# biting/licking each others bums



## Miss_Bex (Jan 4, 2010)

Hi there, 

I have to gorgeous girls at home, Angel and Ronnie. I rescued them a week ago and they are 4 months old, said to be sisters.

They have been fine and starting to get really used to me, not so much my partner? reasons??

But the main thing is that over the last day or two they have started to what looks like bite each others bums, thing is each run away from it but still do it to the other. They really do seem to dig there nose right it to try and bite???

Is there a reason for this?? Is it a dominance thing?

Thanks xx


----------



## AMJ087 (Aug 27, 2008)

Does your partner use lotions or perfumes they may not like? Do they speak loud or spend as much time with them? 
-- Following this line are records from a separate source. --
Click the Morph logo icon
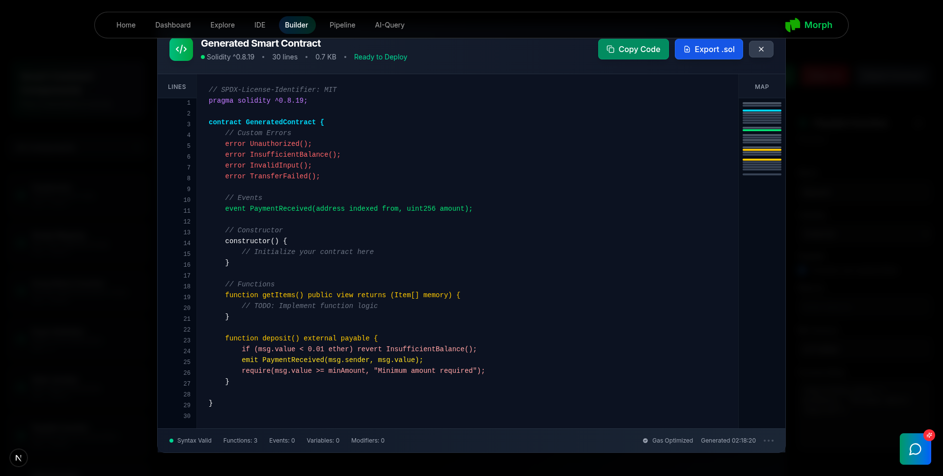 coord(793,25)
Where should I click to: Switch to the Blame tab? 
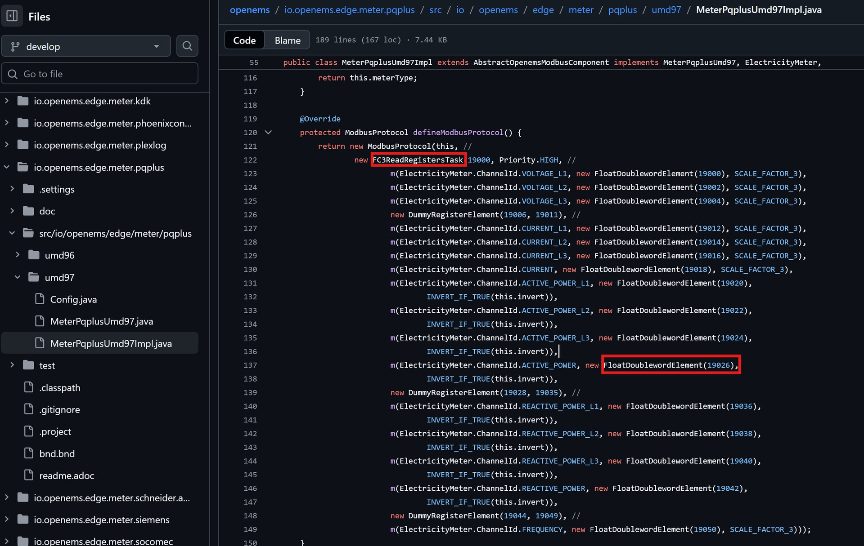point(287,40)
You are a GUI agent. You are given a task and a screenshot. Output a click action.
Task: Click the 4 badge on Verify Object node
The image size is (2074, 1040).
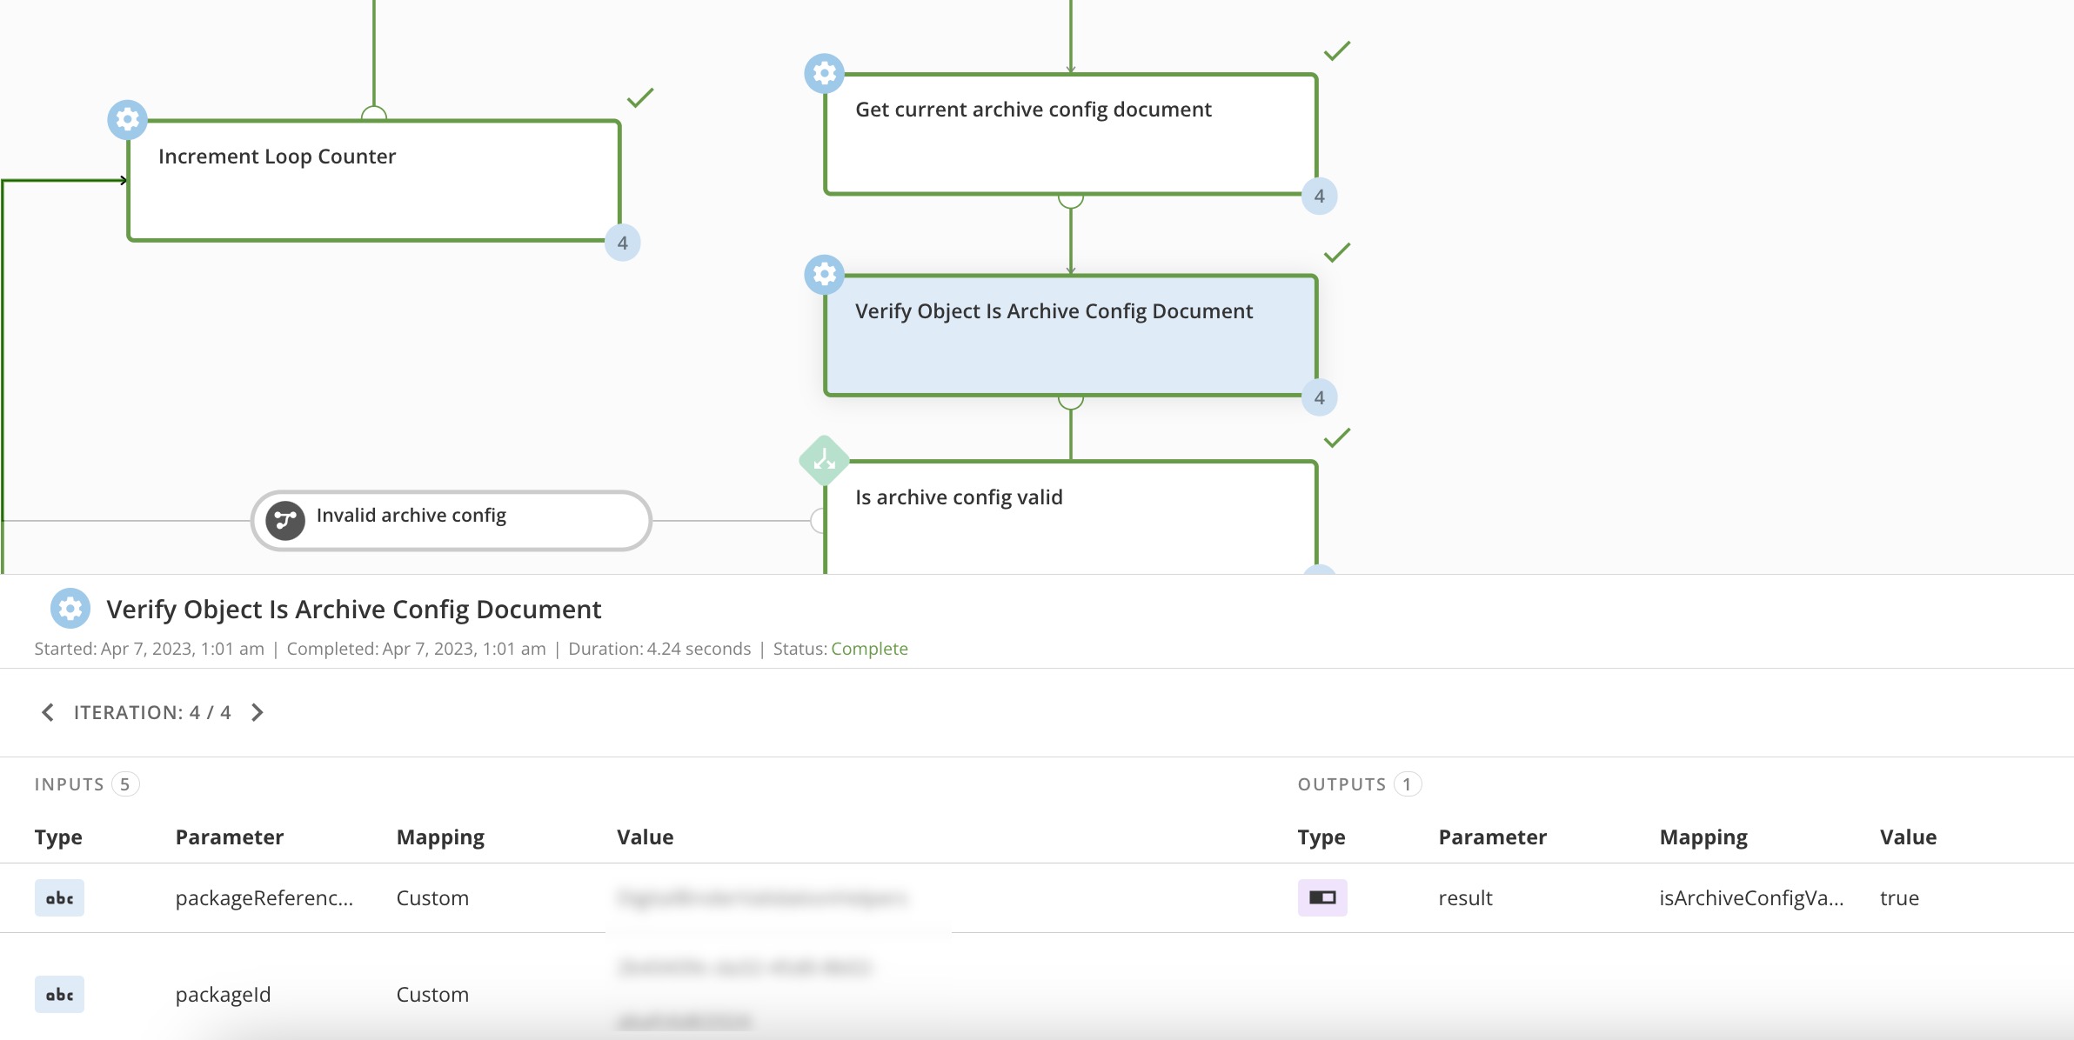click(1320, 397)
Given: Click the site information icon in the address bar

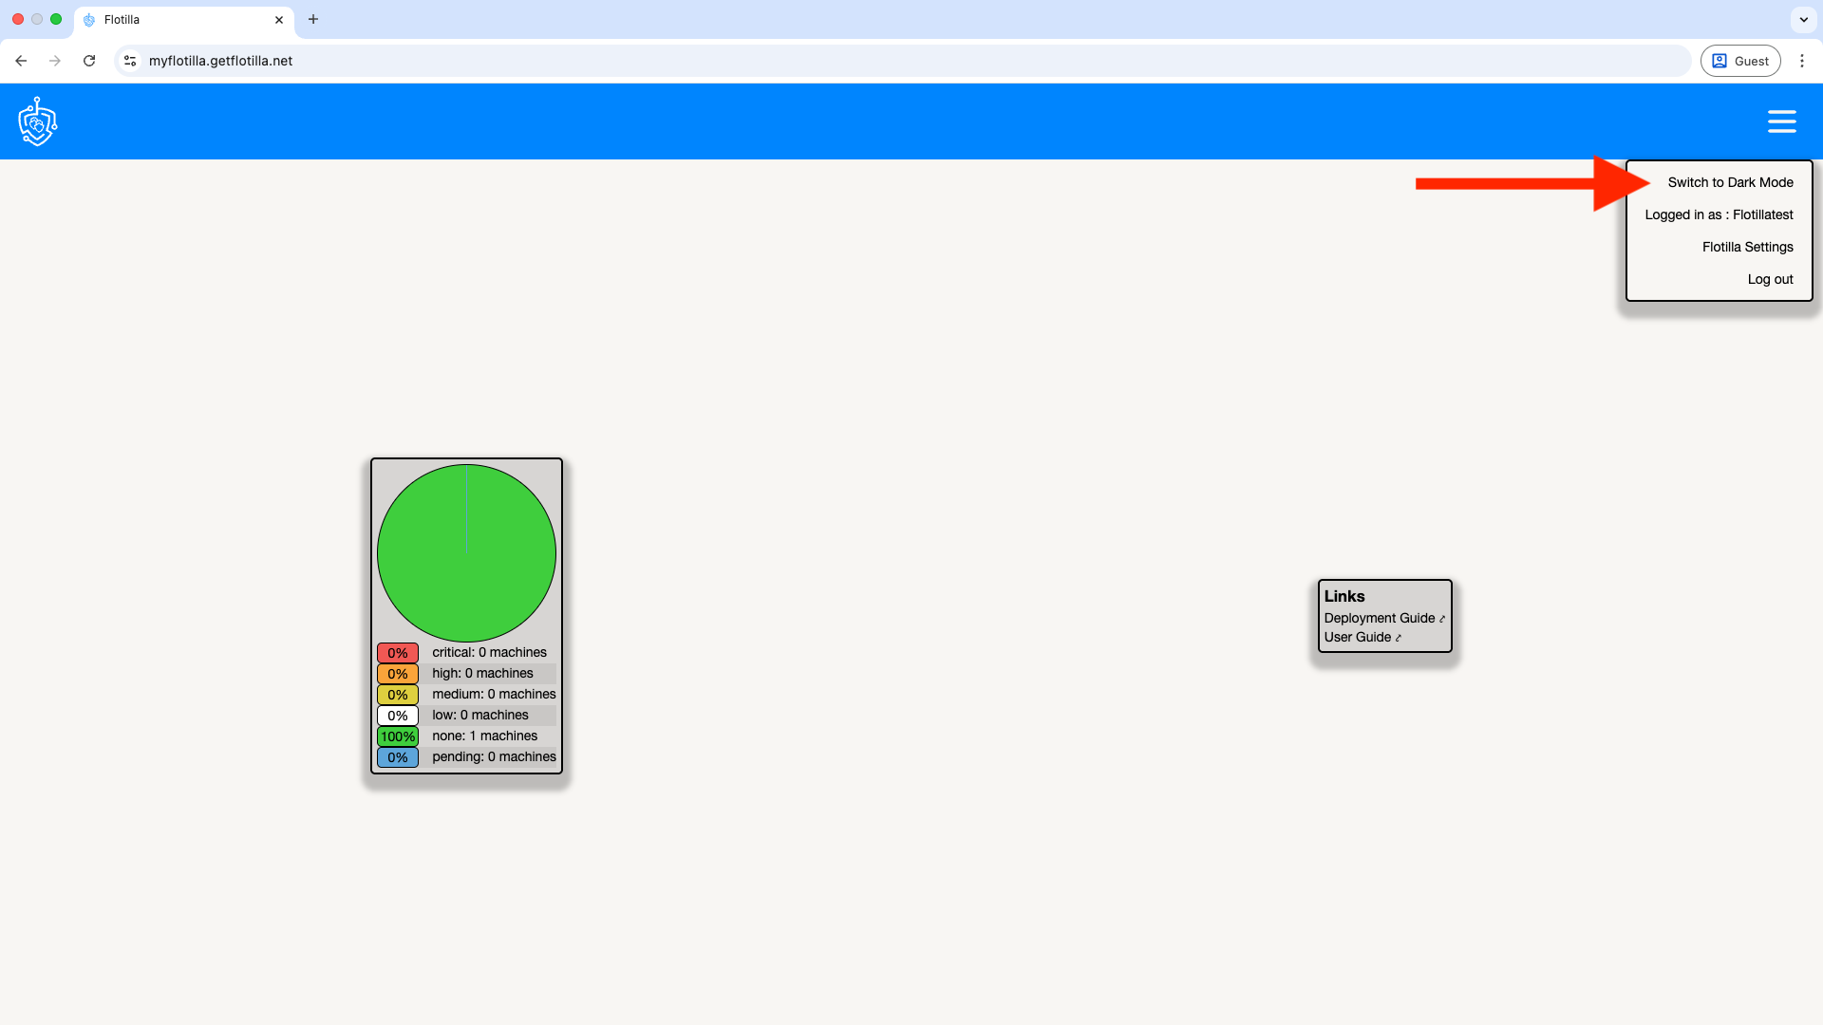Looking at the screenshot, I should (x=130, y=61).
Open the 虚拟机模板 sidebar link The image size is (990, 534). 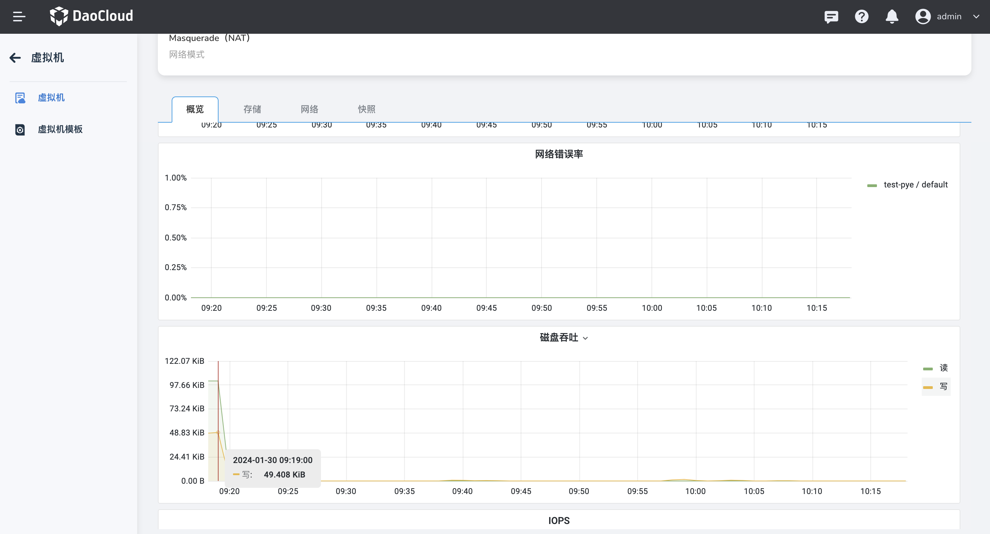click(60, 129)
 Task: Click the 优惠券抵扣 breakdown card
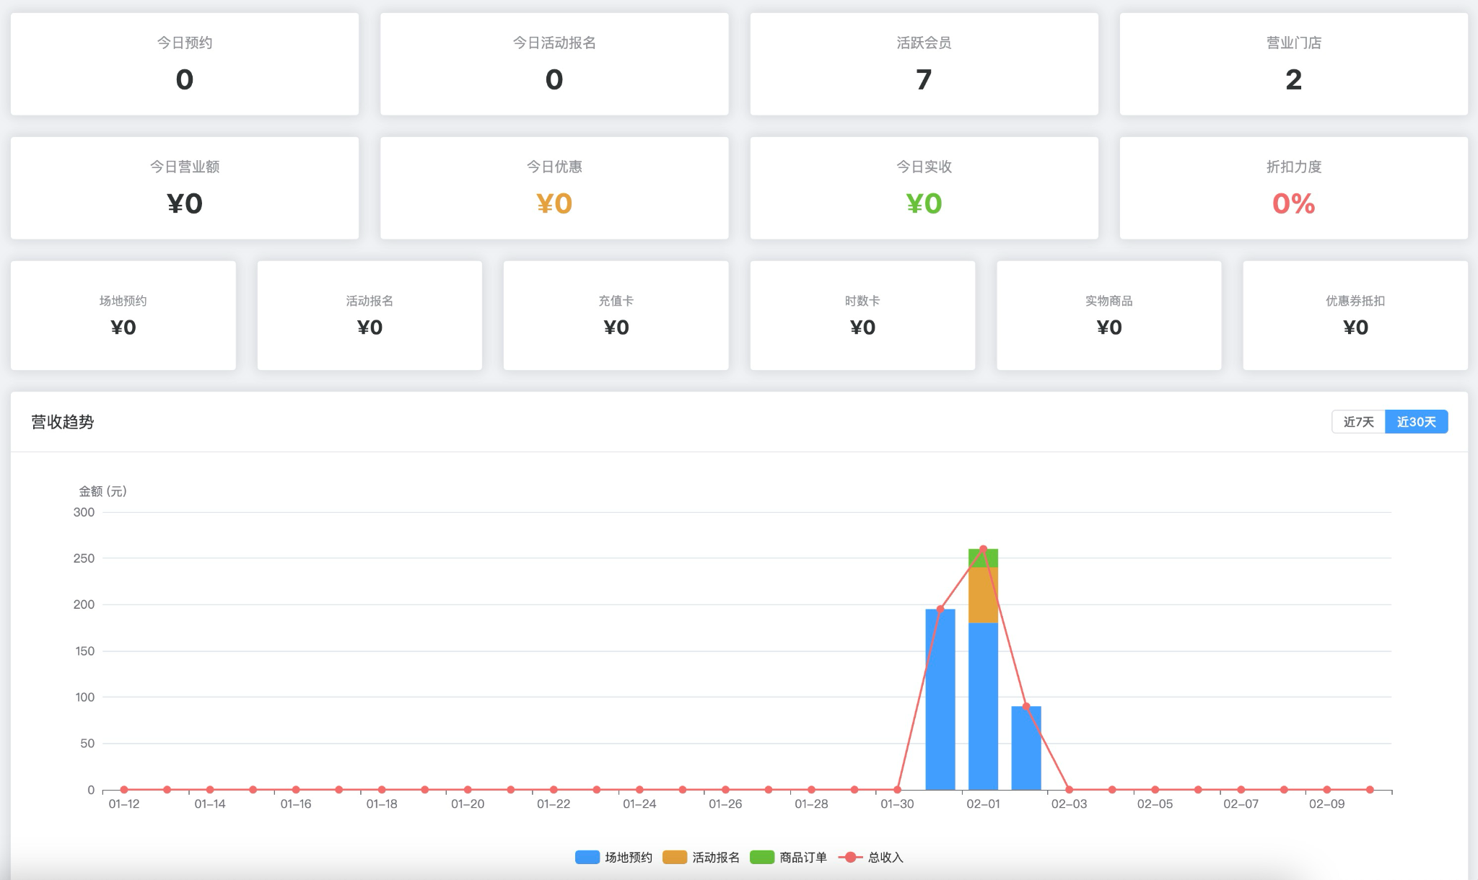tap(1355, 315)
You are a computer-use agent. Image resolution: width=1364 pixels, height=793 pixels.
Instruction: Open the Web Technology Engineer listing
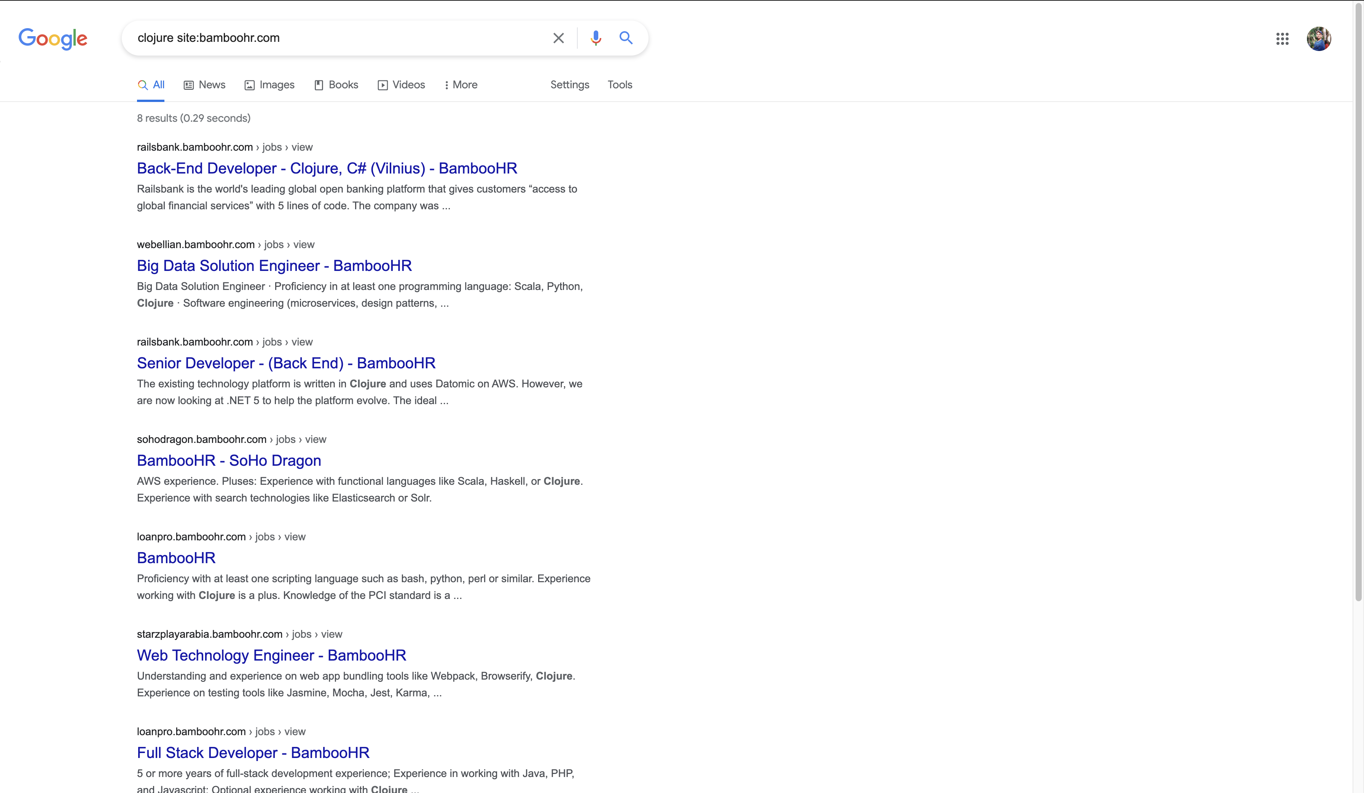271,655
As far as the bum thing....my rats do that to each other too. I think they are just grooming eachother and sniffing each other, its gross but norma. Mine dont run away scared from each other though, when they have had enough then they leave. So if its not aggresive its fine.


----------



## Kinsey (Jun 14, 2009)

Licking rears is usually just domicance/affection/play. Mine do it. They tend to do it more when newly introduced. 

Bouncing away is just popcorning, which is an expression of play or exictement.


Make sure it seems just friendly, but if you can't see agression or fear you should be okay.


----------